You can see here on the slide, continuing good commercial momentum and strong order intake, top line growing as we leverage off on backlog. EBITA improving despite receiving softness in some continuing COVID affects and growing cash flow driven by defense and governmental business, more than offsetting the cash absorption in Aerostructures, which is itself gradually improving.
We continue to be cautious on the civil side. We are pleased with the good progress on Airbus platforms and the positive signs we're seeing with ATR while the B787 program still faces tough short-term challenges, as Boeing is working towards resuming its own deliveries to customers.
Our recovery plan is still working towards our stated targets in reducing the cash absorption over the medium term and breakeven by 2025. You have heard of our strategic progress earlier and we're confident of maintaining a solid financial capital structure post the 20.1% Hensoldt acquisition and confirming our earlier guidance of net debt at year-end '22 of EUR 3.1 billion, supported by the announced disposal of GES and AAC at DRS level.
So now to conclude, we are pleased with the start of the year. We are on track, and we're delivering our plans in line with our full year guidance despite the high complex and volatile external context while remembering that early in the year, it is only Q1 and our boldest quarter.
Thank you all. And now I will hand it over to Q&A.
[Operator Instructions] The first question is from Virginia Montorsi with Bank of America.
I actually had 3. First one would be on defense orders. I know you said it's going to take a little bit of time to see the new orders coming through given the new budget environment. Would you be able to give us a bit more color in terms of the midterm? Are we talking next couple of years? Do you think it's going to take a little bit more than that?
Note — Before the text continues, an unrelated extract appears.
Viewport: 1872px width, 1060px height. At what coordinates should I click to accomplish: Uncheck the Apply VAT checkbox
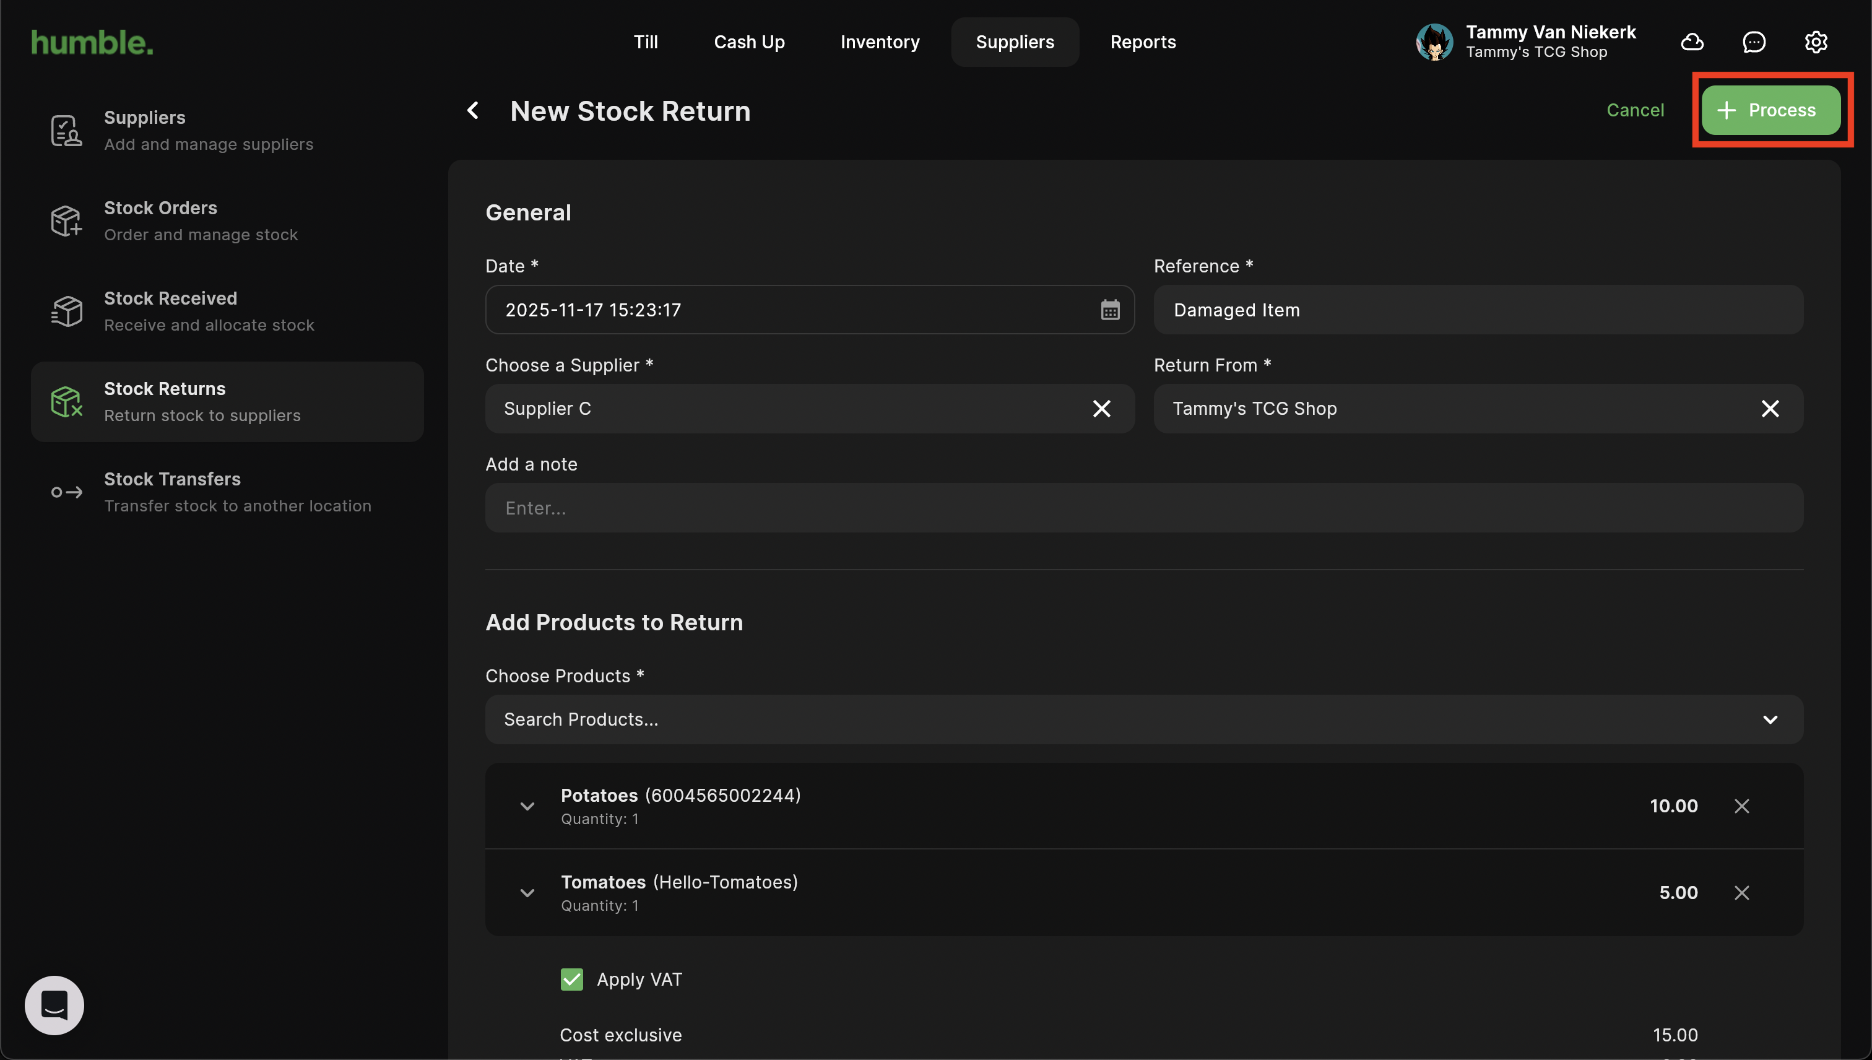pyautogui.click(x=571, y=979)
That would be my first question.
Second question would be the dividends from joint ventures and how should we think about that particularly in MBDA that you just mentioned in the call for this year? And the third one would be inflation and what kind of pressures you are seeing right now and where -- how are you managing?
Many thanks, Virginia. I will start with the first question. The time frame, I think what we have is enough in order to understand we hopefully will be even shorter, shall we say, 2023 to have an idea on what will be the allocation of the funds by the different countries. Then as you know, there are always important "bureaucratic processes", which are very understandable because in all the countries, there are approvals by different authorities and so on and so forth.
But I think at the time, we were talking about is the right one in order to have a good picture on -- for what will be the amount that will be allocated on a longer term perspective, for instance, you know that Italy that we want to go up to 2%. Italy is relatively small for us as a market more or less 17%, but they said that we'll go up to 2% in 2002. Progressively in order to will be a test level in 2028. This is something very important to understand the distribution of the money and manner which will be the programs on which this money will be allocated.
On the other 2 questions, let's go for Alessandra.
Thank you, Alessandro. So Virginia, on the dividends from joint ventures, what we expect for the full year is to see an increase versus last year with a resumption of dividends from the manufacturing space joint venture task in particular. And on MBDA, we continue to see the right fundamentals for a dividend distribution. So nothing fundamentally changing in the picture of dividend distribution for us.
Inflation remains a very hot and daily topic to manage it. We are seeing price pressures on all goods we are buying -- goods and services we're buying. And what we have done since I would say half of last year is to put in place mitigation actions, including extending terms of contracts with suppliers in order to contain the impact of inflation on our purchases. Evidently, the situation we are all facing before with the post-COVID recovery in the economy. Now the Ukrainian and Russian crisis, as well as, what's happening in China with lots of ships stuck in harbors is making the whole world more complex.
The next question is from Monica Bosio with Intesa Sanpaolo.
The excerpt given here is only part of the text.